0.5.0 brings a new execution system, called MunOS, which works for both our engines, and now creates new “threads” whenever you execute some code. (These “threads” are not real OS threads and will not speed up your computations.)
This allows you to have a list of buttons which run various programs, which you can press at any time, even while you are already running a script. You can also run a new script from LiveRepl even when you are currently running a script.
The Lua and ROS engines run in different processes, and now do not share an output buffer. This means that output your Lua threads have produced will not appear when you have the ROS engine selected.
Clicking the Terminate button will kill all the threads from the currently selected process, and also all associated windows and vecdraws.
For now there are only two processes: 1 Lua engine and 1 ROS engine, but in the future we will create both an api, and a user interface for creating/killing processes, allowing the user to create additional Lua/ROS processes and manage them.
Managing Multithreading
Even though multiple threads in MunOS are not running simultaneously with respect to the computer you are running (they are not using multiple physical cores or multiple Linux/Windows threads), multiple MunOS threads will often be running in a particular update, with threads being interrupted by MunOS to give time to other threads for that update. (However, script code will never be interrupted during a native C# call.)
This can lead to issues when you want only one thread to use a particular resource at a time. Global variables are one such resource and are shared between all threads in the same process. To manage these possible interactions you can create your own locking mechanisms using a feature both engines provide:
Immediately after a sleep call in Lua, or a yield call in ROS, your thread will have at least 100 uninterruptible instructions.
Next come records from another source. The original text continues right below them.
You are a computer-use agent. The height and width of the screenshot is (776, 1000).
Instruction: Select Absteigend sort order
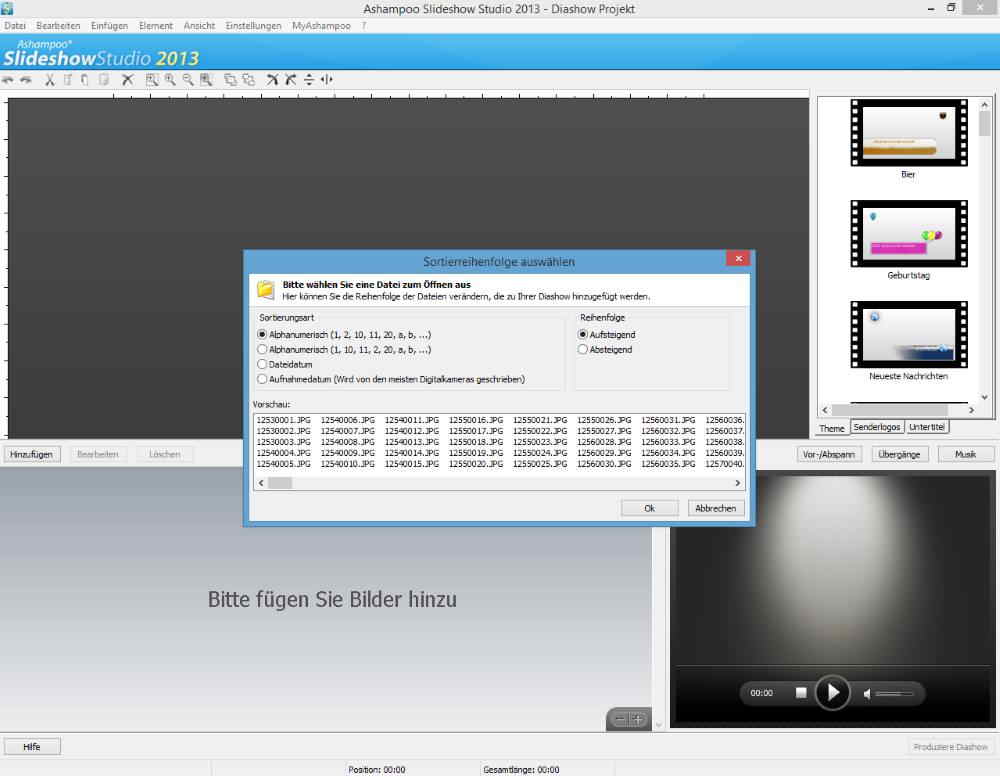[583, 350]
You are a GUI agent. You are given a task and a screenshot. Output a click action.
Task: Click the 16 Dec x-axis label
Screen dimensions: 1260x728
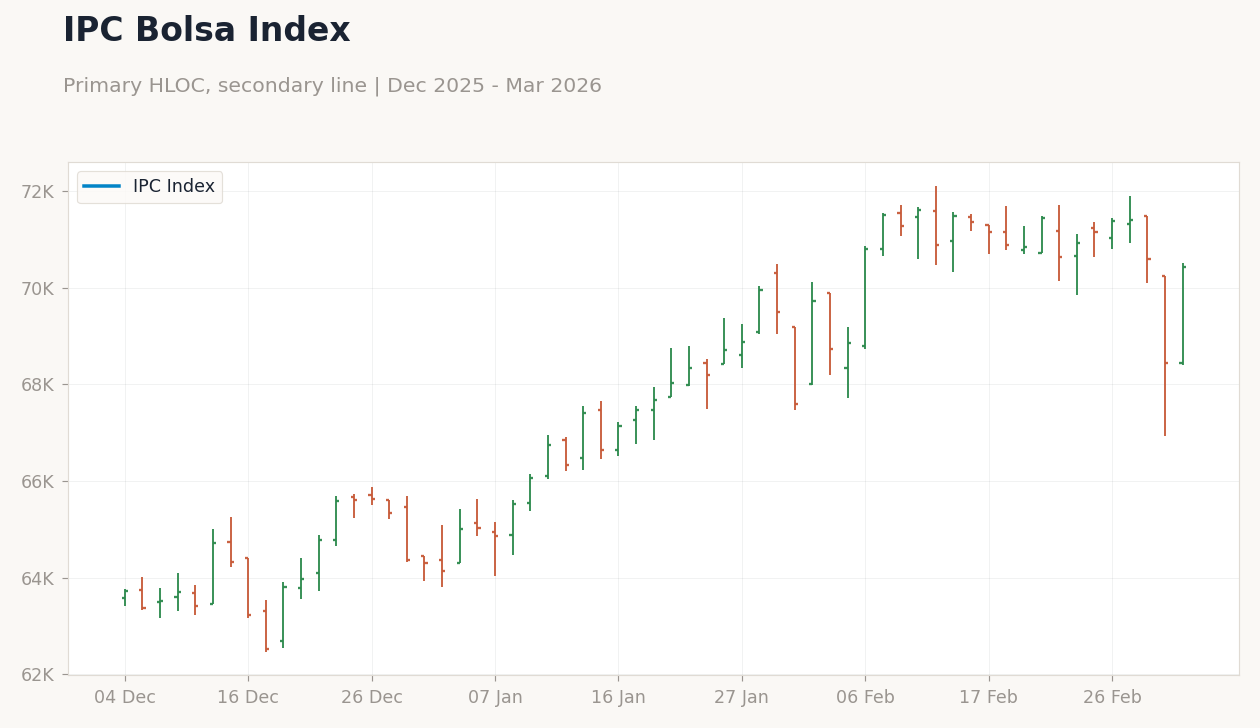[x=248, y=698]
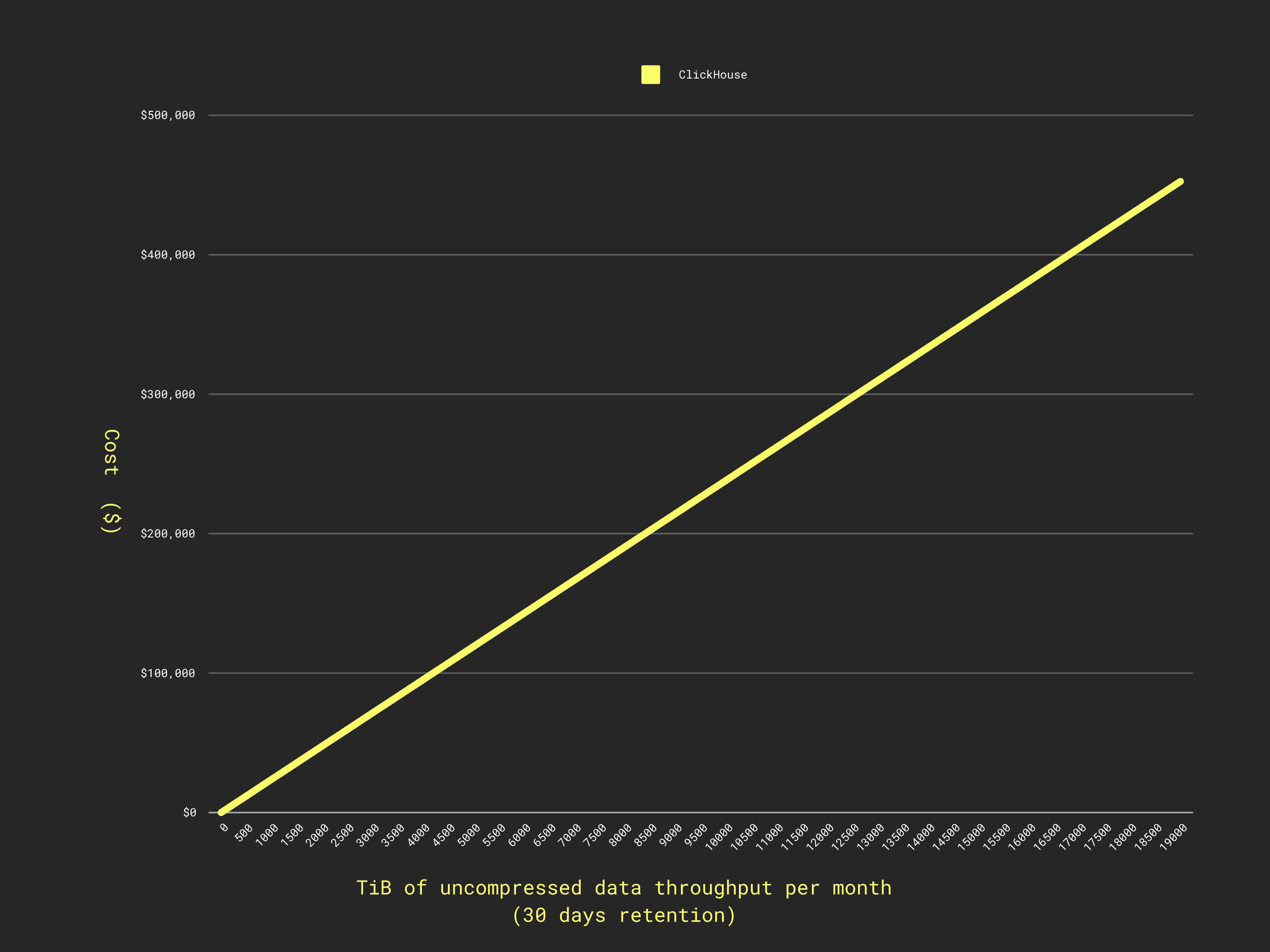Select the 7500 x-axis tick label
The height and width of the screenshot is (952, 1270).
(x=594, y=835)
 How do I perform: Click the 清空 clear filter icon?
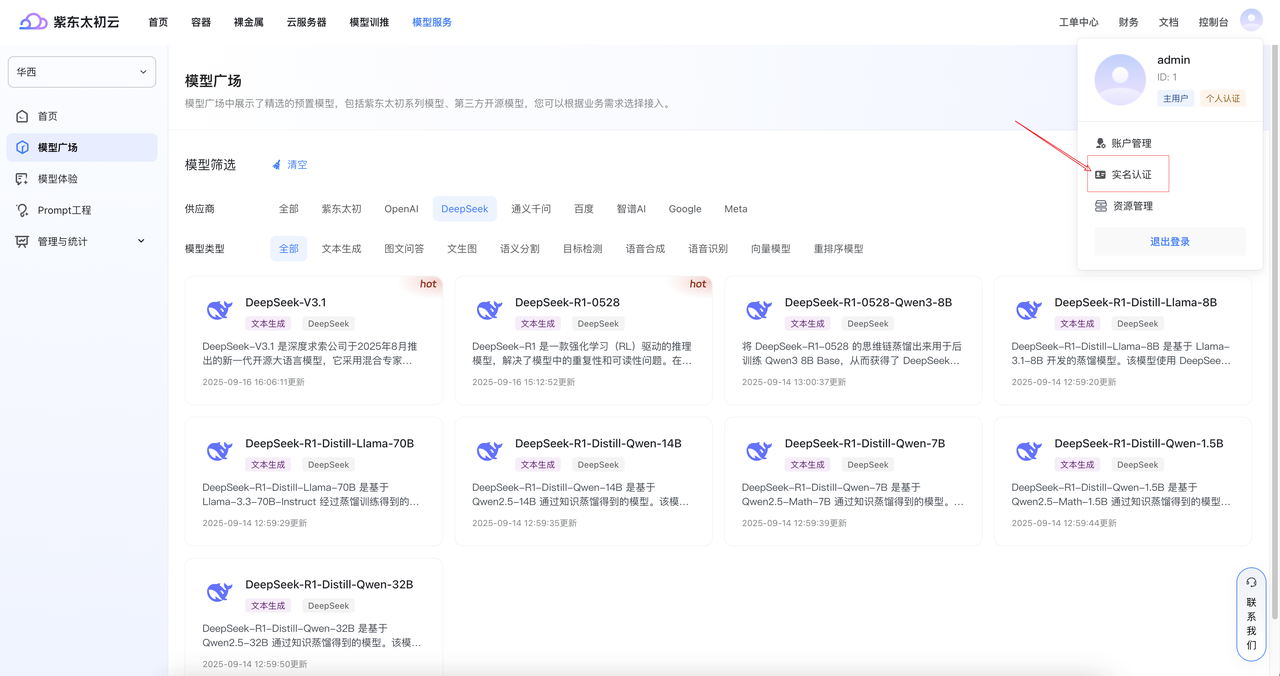point(277,165)
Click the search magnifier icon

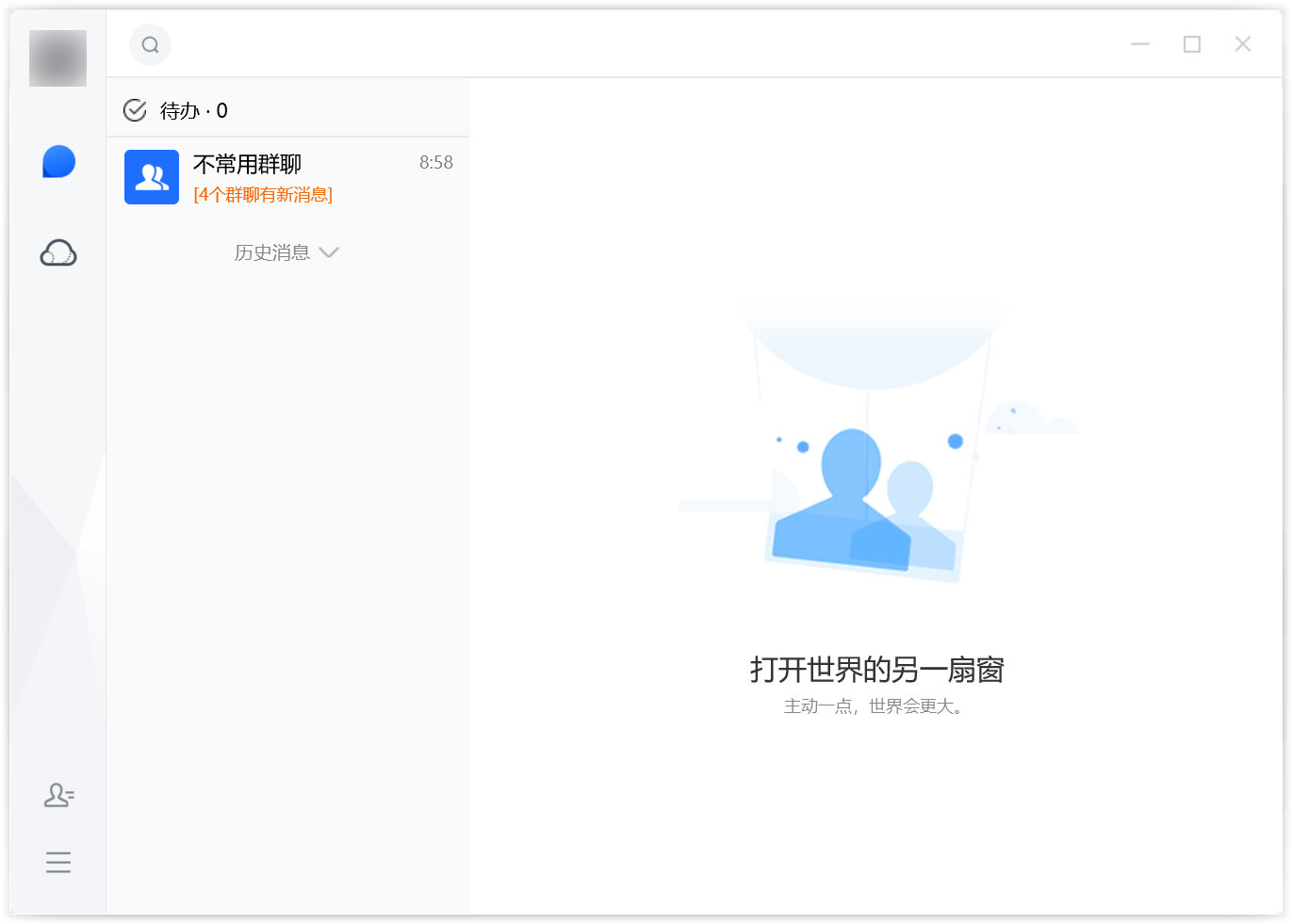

What 100 instructions will allow you to do is different for the two engines. And you are not expected to know how much script code will translate to 100 instructions. However, 100 instructions after a sleep/yield will at least allow you to do the following:
Lua:
sleep()
if not somelock then
somelock=true
ROS:
yield
if !("somelock" in globals)
globals.somelock=false
yield
if !somelock
somelock=true
(In ROS, you have to initialize the global somelock before using it. And you will want to initialize it only one time to prevent it from being set to false after another thread has already grabbed the lock, hence the use of yield.)
Immediately after the sleep/yield, you will be guaranteed to have enough instructions to test a global variable, and set it to a simple constant value like true. You will not be guaranteed to have enough instructions for something more expensive like
sleep()
if not complicatedLogic() then
somelock=true
Because the function complicatedLogic may take longer than the amount of instructions you have left.
After you have tested somelock and set it to true, your code inside that if statement won’t be simultaneously running in any other thread:
Lua:
sleep()
if not somelock then
somelock=true
...
somelock=false
end
ROS:
yield
if !("somelock" in globals)
globals.somelock=false
yield
if !somelock
somelock=true
...
somelock=false
Don’t forget to set the lock to false again before you exit the if statement.
If you have multiple threads trying to run this exact same code at the same time, they will all reach the sleep/yield statement, and wait. The first thread to leave that statement will be guaranteed to at least check the lock (which we will assume starts out as false or nil), and then set it before any other thread can interrupt it.
After the point where the lock was set, any code of any length can be ran in the area indicated by ... with the assurance that only one thread will be running that code at the same time, because the first thread to leave the sleep/yield will set the global variable somelock to true and thus all other threads will not enter the if statement until somelock was again set to false.
So even though the first thread could end up being interrupted inside the ... area, no other thread will be running that same code. So if a particular resource or global variable is only used in that area, it will not lead to conflicts in other threads.
If you want all the threads to run some code one at a time, rather than all but one thread skipping the code entirely, you can do the following:
Lua:
repeat
sleep()
until not somelock
somelock=true
...
somelock=false
ROS:
yield
if !("somelock" in globals)
globals.somelock=false
do
yield
until !somelock
somelock=true
...
somelock=false
And this will have every thread wait in the loop until their turn to run, and any time a thread returns from sleep/yield, it will immediately check somelock, and if it was false, it will break from the loop, and immediately set the lock to true before any other thread gets to interrupt it. (because of the minimum 100 instructions it gets after a sleep/yield)
Importantly, after whatever the thread was doing in ... is completed, we set somelock to false again so that the next thread can escape the loop.
In the future, explicit locking functionality may be added to make the implementation simpler.